On Sàn Art: http://www.san-art.org
On Sa Sa Bassac: http://sasabassac.com/
On Bomb Ponds: http://www.san-art.org/exhibitions/Bomb Ponds/BombPonds-index.html
On Mobile Library: http://www.san-art.org/exhibitions/AAA-MOBILE-LIBRARY/AAA-MOBILE-LIBRARY.html

The idea behind Poetic Politic engages the way socio-political messages are embedded in image-making in Vietnam and Cambodia, particularly within two media that are popularly perceived and circulated, namely video and photography.

As a curator, I am continually challenged in my reading of art in these two incredible countries where artists face enormous obstacles in the realization of their practice due to resource limitations and limits on freedom of expression.

In some cases artists are possessed by a fear of authority, and thus their art is not a space in which they consider themselves safe and could be honest with their views — or perhaps it is rather that they do not see their art or themselves as possible political agents (such attitudes are respected, of course!).

Meanwhile there are others who in times of great frustration, anger, or inner turmoil use the space of art as an abstract tool — rich in metaphor with symbolic references that carefully address issues they consider important to their communities.

This Poetic Politic exhibition engages the latter voice and consists of two interweaving artistic approaches.

Firstly, there is a group of artists (NGÔ Đình Trúc, Phunam, Dinh Q. LÊ, KVAY Samnang, and TRẦN Minh Đức) who refer to particular social narratives, be they advertising trends, tourism, or mythological tales, through which to cunningly insinuate a critique of contemporary Vietnam.

Secondly, there is another group of artists (PHAN Quang, UuDam Tran NGUYEN, An-My LÊ, VÕ An Khánh, and VANDY Rattana) who speak directly to the theatre of “war,” be it in process, in aftermath, or in our rehearsed imaginations that marry military surreality with humanitarian mission.

I chose these artists for the ways in which their practice consistently challenges the order of their social fabric.

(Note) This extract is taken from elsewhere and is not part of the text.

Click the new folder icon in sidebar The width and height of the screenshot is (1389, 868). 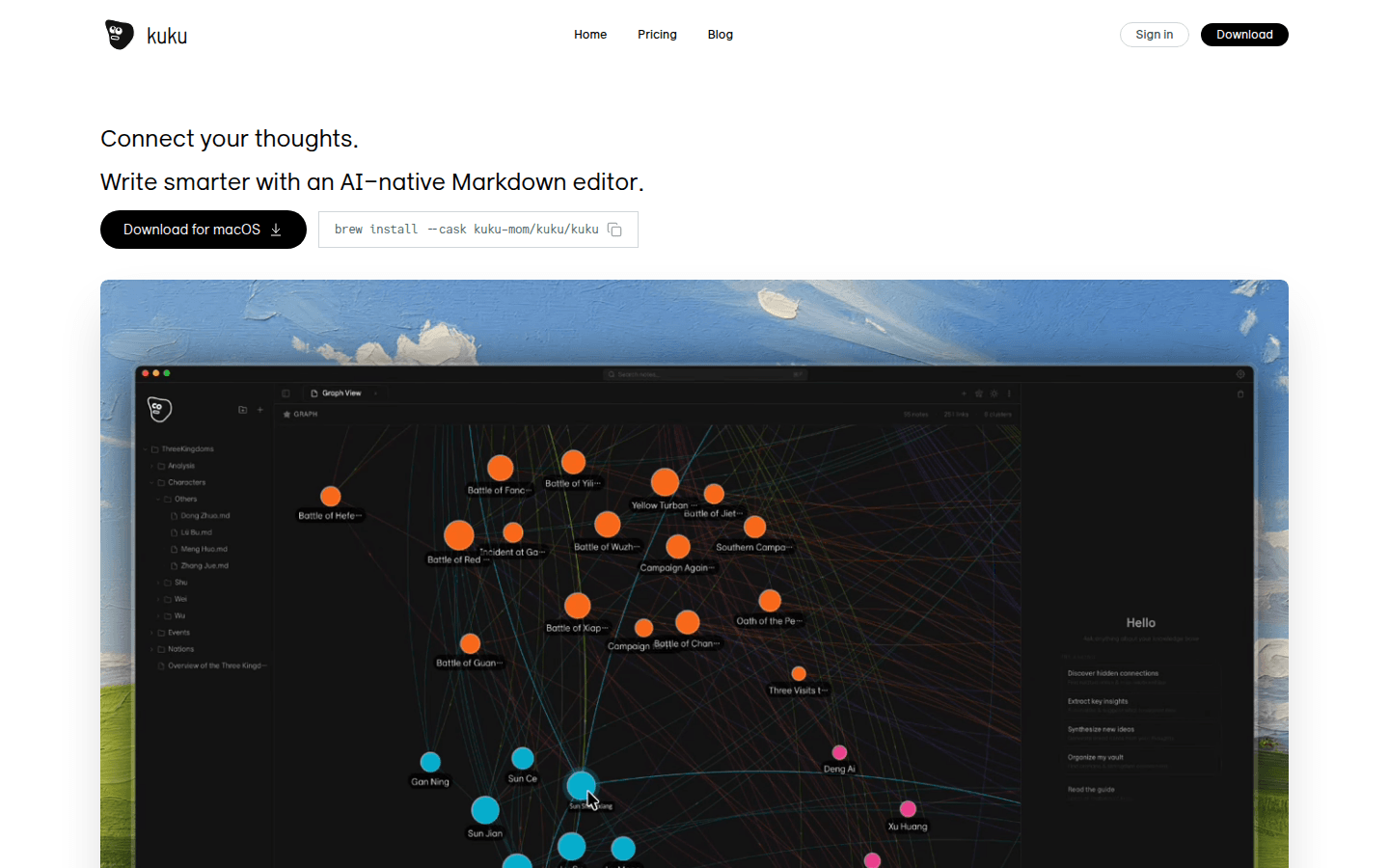point(242,410)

And now all the best from Berlin’s Mitte area, as I must go off to find that bowl of ramen that I am craving.

Moira Roth, email; Sunday, September 21, 2012; Berkeley, California

I know the Mitte area well (having stayed there several times, beginning in 1981), so I can imagine you wandering through its streets, searching for ramen while you reflect on your fascinating exhibition that will open next month in San Francisco.

Berlin must be an interesting city — it is now almost 25 years since the Berlin Wall fell in 1989 — for you to reflect on these Poetic Politic artists from Vietnam and Cambodia.

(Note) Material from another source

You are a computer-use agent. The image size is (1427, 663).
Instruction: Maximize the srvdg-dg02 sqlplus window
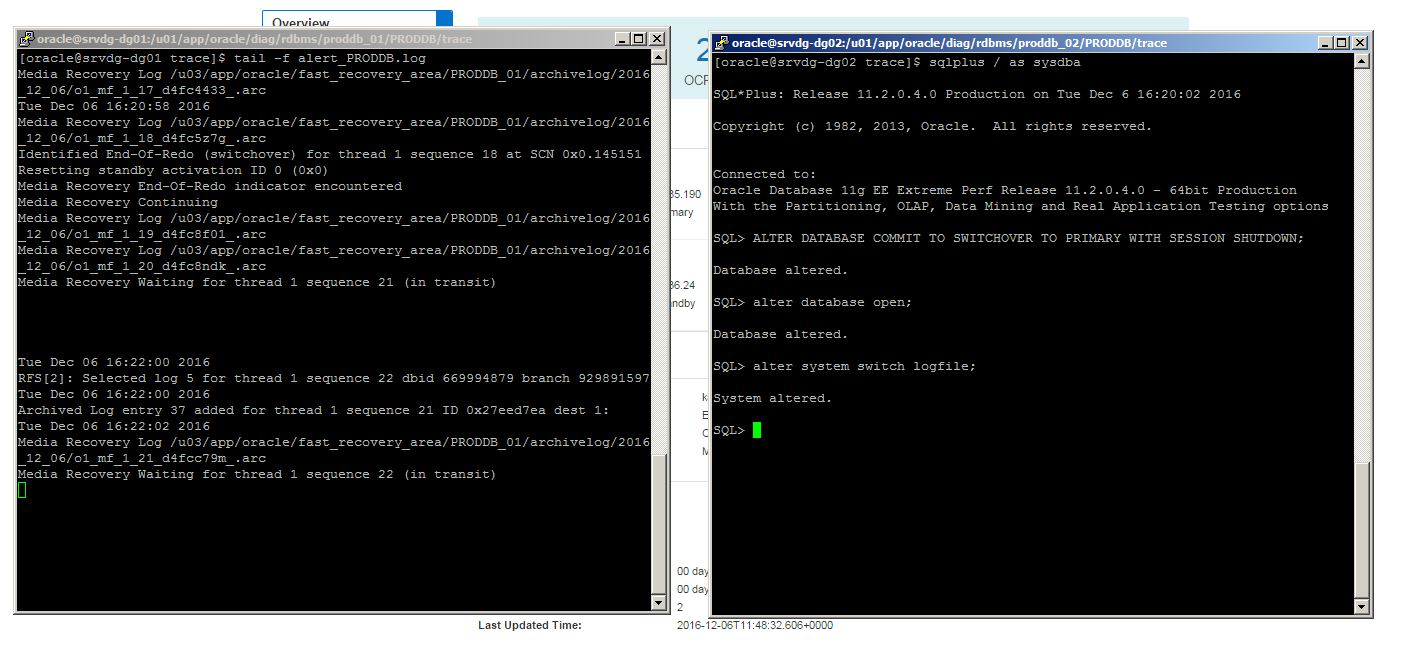1342,43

As you have been living in Ho Chi Minh City since 2009 (and before that you were the director of international programs for the Long March Project in Beijing for two years (www.longmarchproject.com) I imagine that you met all or most of the eight Poetic Politic Vietnamese artists in person, either in Vietnam or abroad (I note that only two of the exhibition’s artists, Vandy Rattana and Kvay Samnang, are Cambodian).